Now we see children outside school they are natural learners. I mean there are plenty of children – I mean there are plenty of things that a child learns without anybody teaching the child how to do those things? Your TV remote is one nobody goes to child and tells how the remote in the child hand does and say you see this is remote, this is the power button. These are the channel buttons. You don’t do that. Still the child learns that.
So children these days I mean, on their own they learn how to use a cell phones? The same thing goes for Computers. They learn how to play games, not just games if you see gully cricket or something like that? The rules of gully cricket are different from ICC rules. So children as they grow according to their situation, as according to their environment, they start making of their own rules.
So children are endowed with a strong capacity for learning. All Children’s have this natural capacity for learning. Now the question that we ask is, why is it children who are natural learner is finding so hard when they come into the classroom? So outside the classroom the child is able to learn the number of things. What happens when the child steps into the classroom? So we all know the status of education in the country today the agile status of education report which is the asset report says that the average 8th standard child cannot read a 3rd standard text.

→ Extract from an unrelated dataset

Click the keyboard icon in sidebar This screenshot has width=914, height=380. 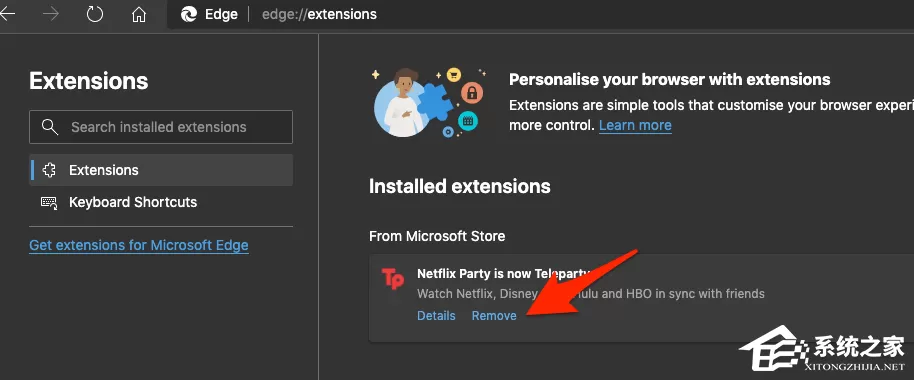(x=49, y=202)
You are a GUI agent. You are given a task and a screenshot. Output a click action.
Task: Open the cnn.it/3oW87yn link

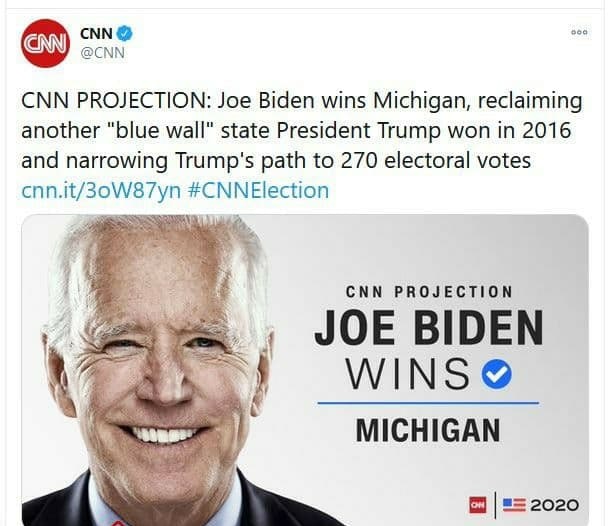tap(101, 191)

So why it is education outcomes are so poor and dismal in our country? At the same time, when we compare the natural intelligence of the child with the learning outcome of the child within the school there is a huge disparity, right?
So Qrius is an attempt to bridge that disparity. So what we at Qrius are trying to do is we trying to bring it aligned between the natural way or the natural ways which children learn, and the ways in which they’re thought in school. There is huge mismatch between them. So that’s what we are trying to do.
SAMUEL: That is actually every child is different right? So how do you measure that difference? Some way we have to see one guy more creative than other guy who has the capacity to bigot the text and reproduce that one child cannot do that? So how do you differentiate these kids?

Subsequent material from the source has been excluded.